§ **Directions**: Rewrite the material between the lines holding "Viewport: 1225px width, 980px height." and "will [1104, 526].", inclusive, swapping "accomplish" for "complete" and leaving everything else unchanged.

§ **Entries provided**:

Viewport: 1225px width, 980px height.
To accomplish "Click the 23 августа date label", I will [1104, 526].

---

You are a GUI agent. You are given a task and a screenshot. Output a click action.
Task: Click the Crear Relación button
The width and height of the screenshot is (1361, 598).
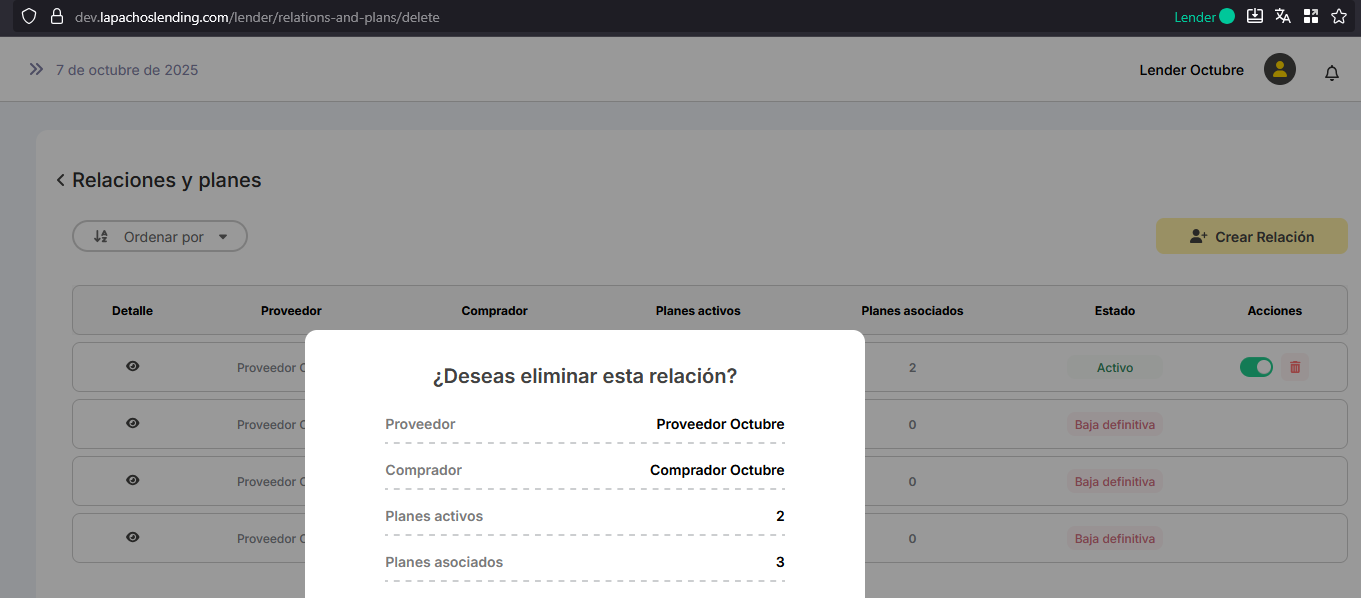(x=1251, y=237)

§ **Written response**:
Viewport: 1225px width, 980px height.
To complete "Click the 23 августа date label", I will [1104, 526].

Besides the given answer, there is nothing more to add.